Fourthly, the width of the rectangular parallelepiped block 402 corresponds to the width of the limiting groove 203, and the rectangular parallelepiped block 402 is completely vertically located in the limiting groove 203, so that the rectangular parallelepiped block 402 is not inclined, and finally, the rectangular parallelepiped block 402 is ensured to have relatively small moving resistance by the rolling friction effect at the ball body 409, and when the rectangular parallelepiped block 402 is moved to a proper position, the threaded post 404 and the support membrane unit 3, which are terminated when the air pump is not moved, can be kept still all the time.

The support membrane unit 3 includes four internally threaded tubes 301 provided on four threaded columns 404, respectively, a connection string 302 provided on the internally threaded tubes 301, and a chin support membrane 303 provided on the connection string 302. The support membrane unit 3 further comprises a lower bulge loop 304, an upper limit loop 305 arranged on the outer circumferential surface of the internally threaded tube 301, and a mounting loop 306 which is sleeved on the internally threaded tube 301 and is positioned between the lower bulge loop 304 and the upper limit loop 305 and is used for mounting the connecting rope 302. The support membrane unit 3 further includes a bump anti-slip membrane 307 provided on the chin support membrane 303.

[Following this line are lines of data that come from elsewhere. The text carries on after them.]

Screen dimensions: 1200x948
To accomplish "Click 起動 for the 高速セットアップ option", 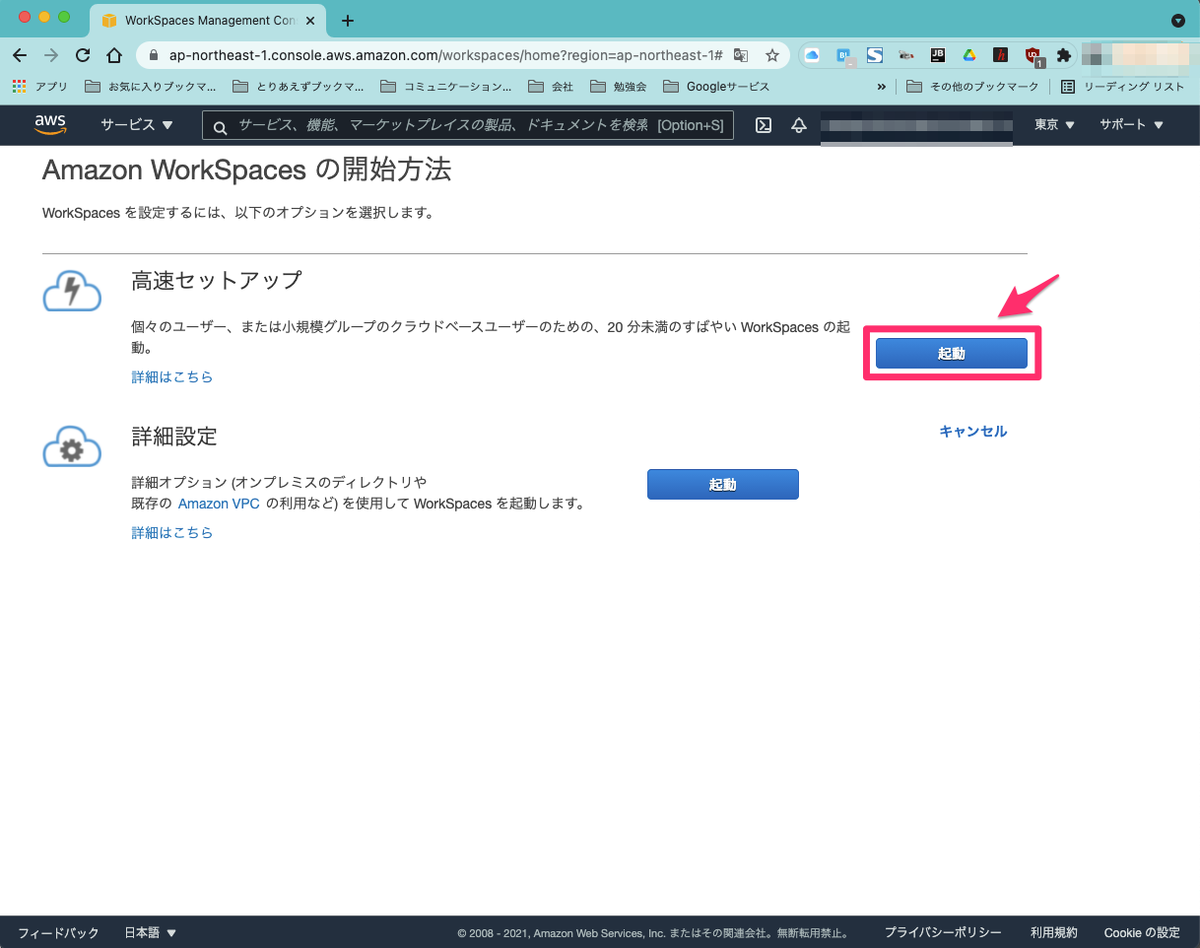I will point(951,352).
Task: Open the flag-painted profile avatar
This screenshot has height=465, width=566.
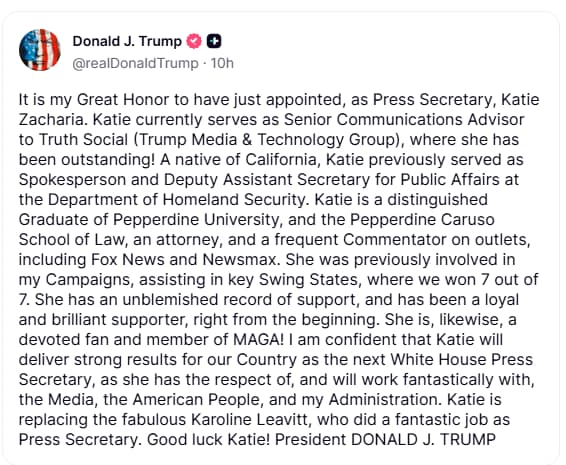Action: pyautogui.click(x=40, y=50)
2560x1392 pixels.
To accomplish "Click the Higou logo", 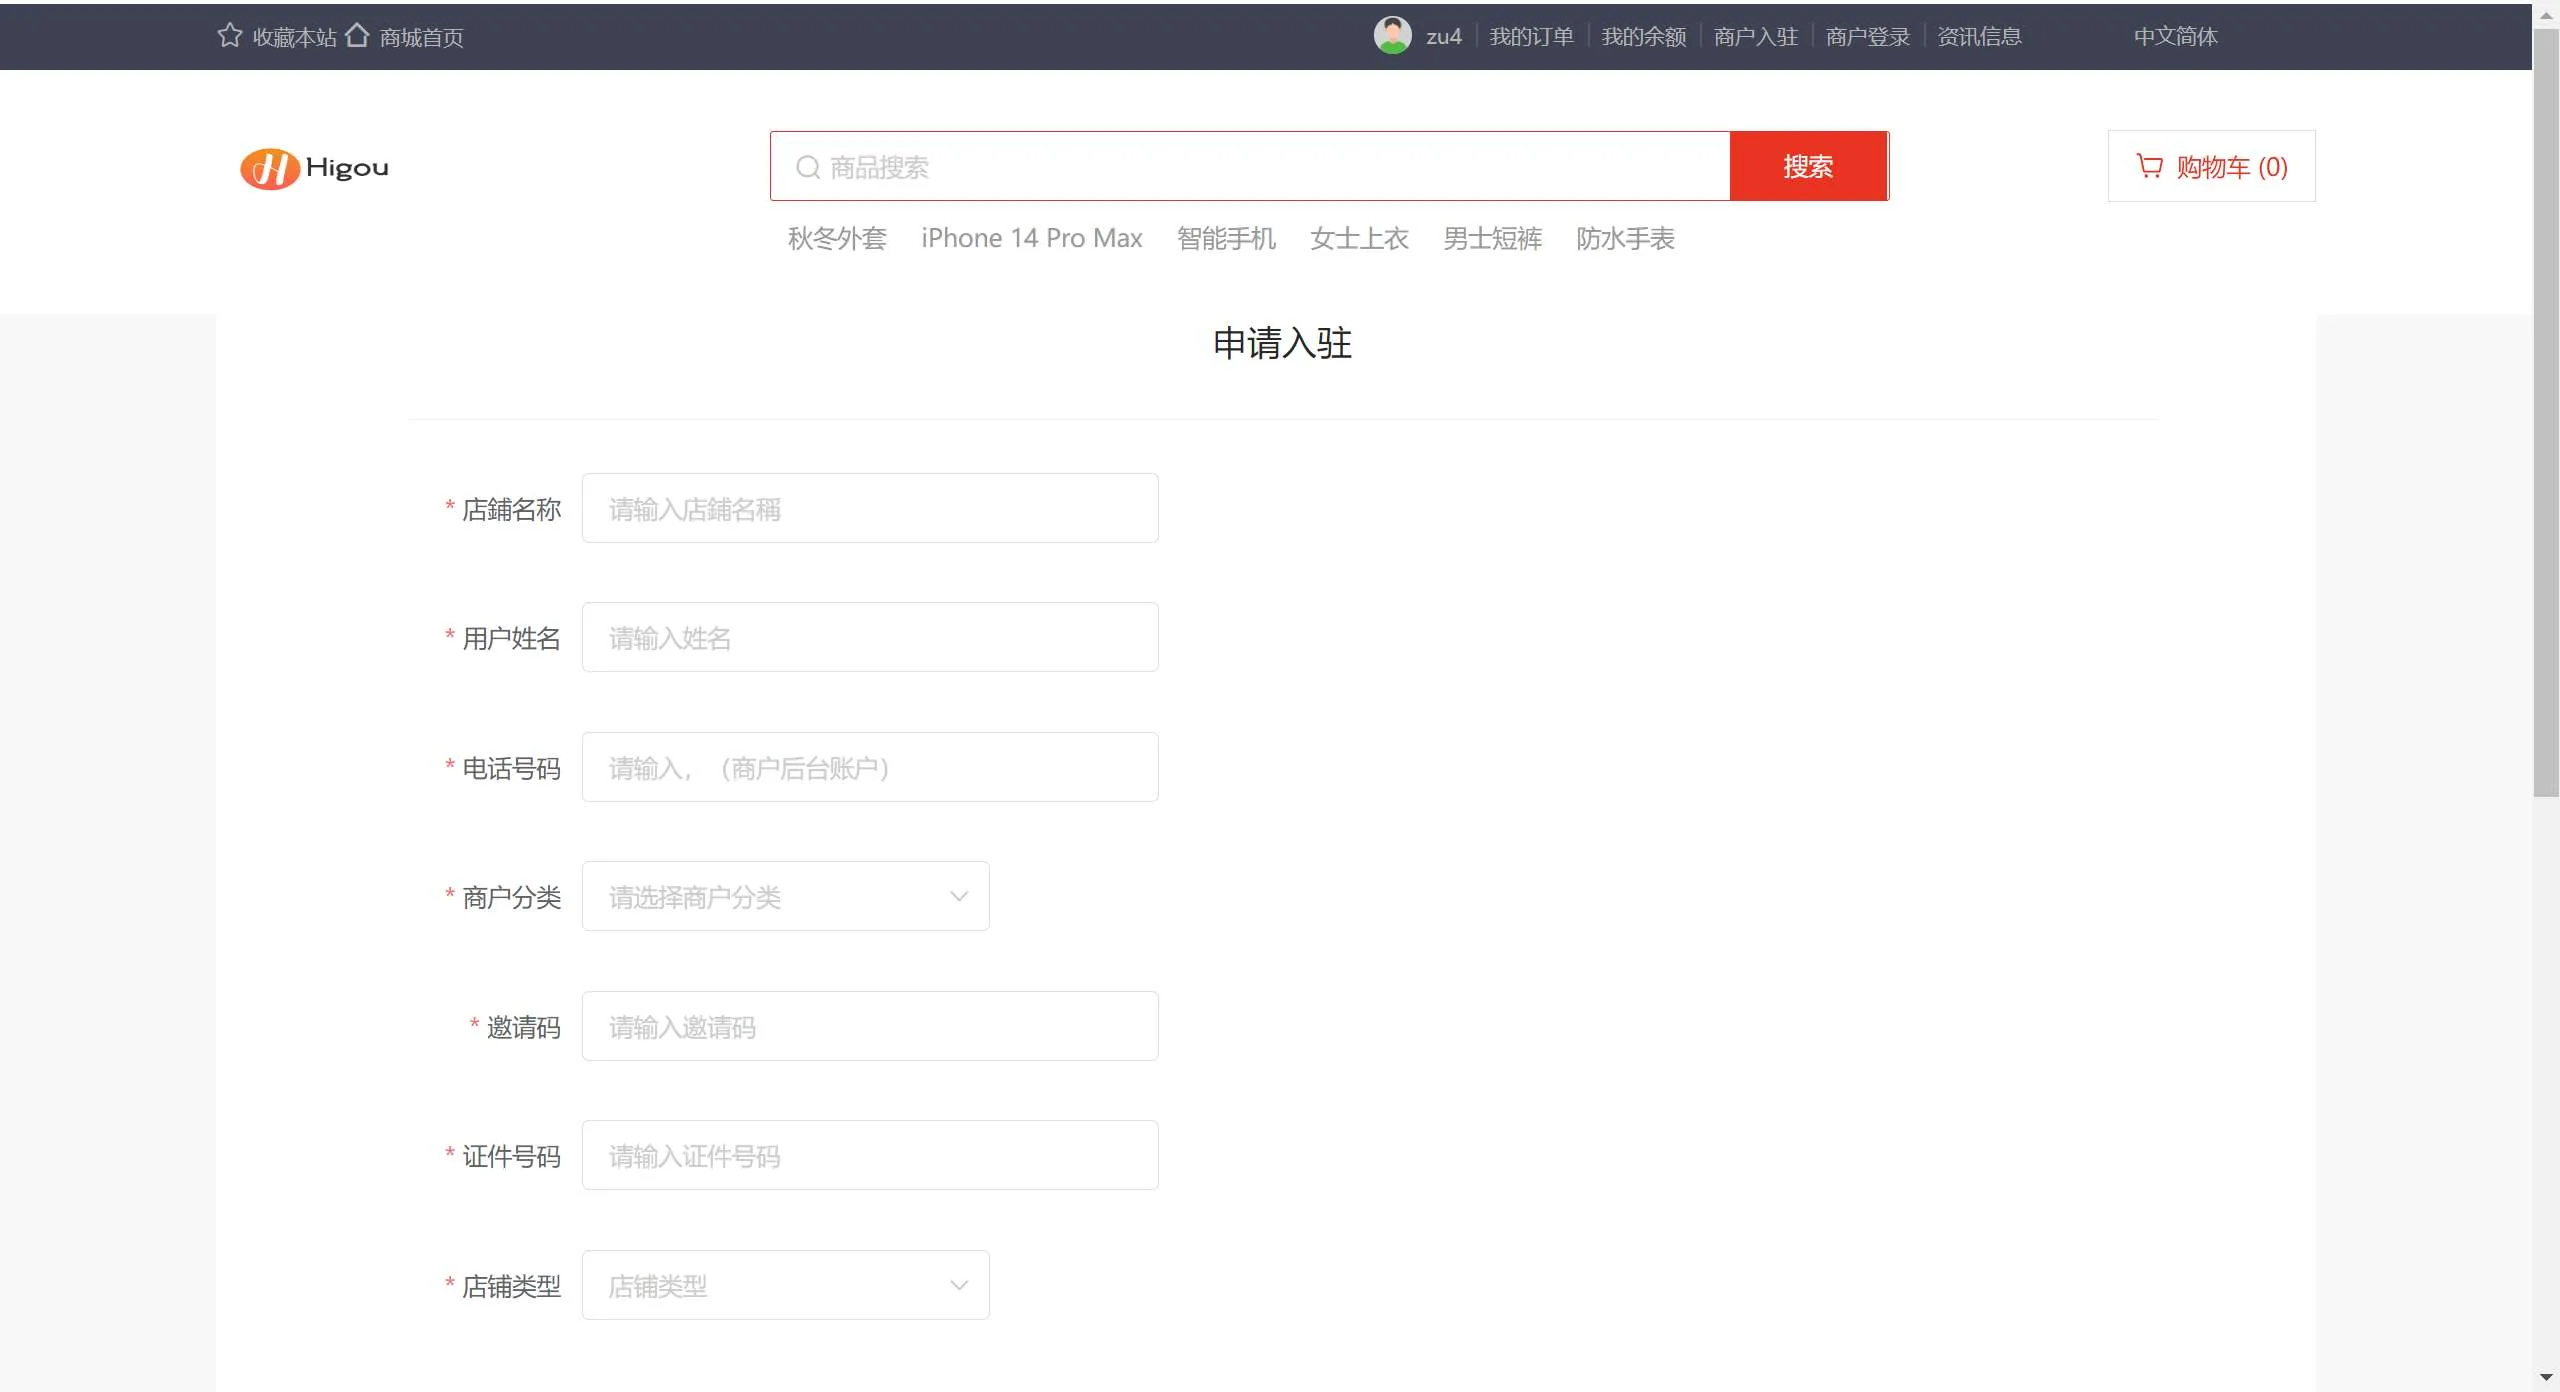I will click(x=315, y=168).
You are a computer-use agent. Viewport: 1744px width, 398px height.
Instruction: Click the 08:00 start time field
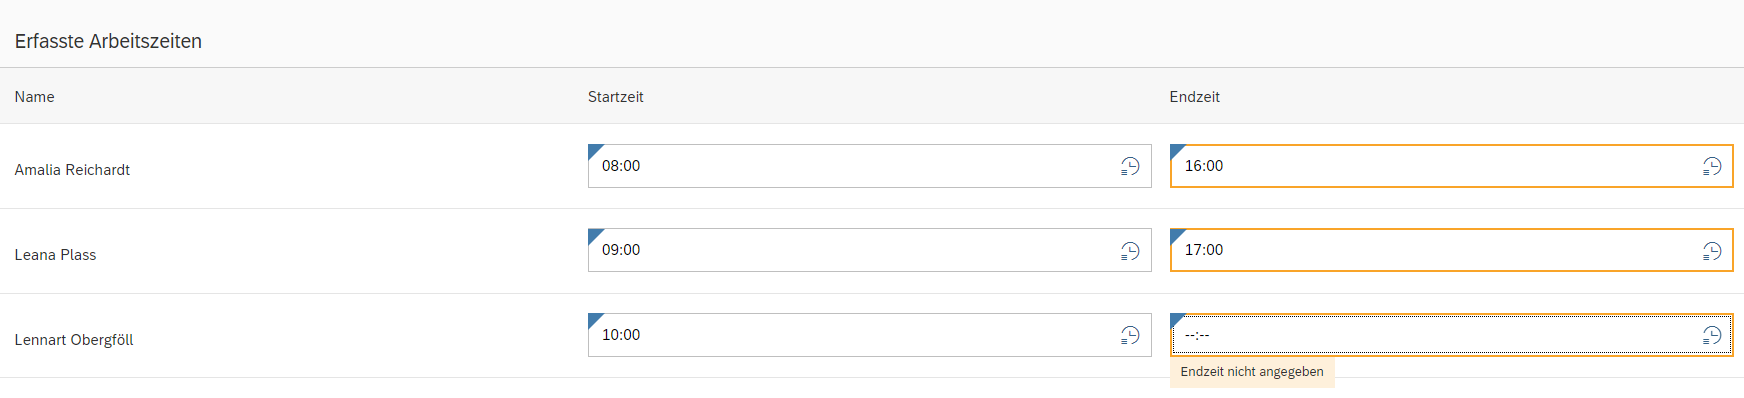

In this embodiment, the chin support membrane 303 is made of a conventional low-elasticity nylon resin membrane, and the bump anti-slip membrane 307 is made of a conventional rubber membrane, so as to ensure sufficient support force and anti-slip resistance for the chin of the patient.

The internal thread tube 301 may be screwed to the thread post 404 in a rotating manner, so that the initial height of the chin support membrane 303 is adjustable, and finally the mounting ring 306 is sleeved to the internal thread tube 301, so that it is ensured that the connecting rope 302 is not twisted when the internal thread tube 301 rotates, and the whole chin support membrane 303 can be stably adjusted vertically and vertically, and certainly in this process, the four internal thread tubes 301 are preferably adjusted together, and the middle position of the chin support membrane 303 is ensured to be located at the lowest point, so that the chin of the patient is most stable after being placed on the chin.

The embodiments of the present invention have been described in detail with reference to the accompanying drawings, but the present invention is not limited to the above embodiments, and various modifications can be made within the knowledge of those skilled in the art without departing from the gist of the present invention. These are non-inventive modifications, which are intended to be protected by patent laws within the scope of the claims appended hereto.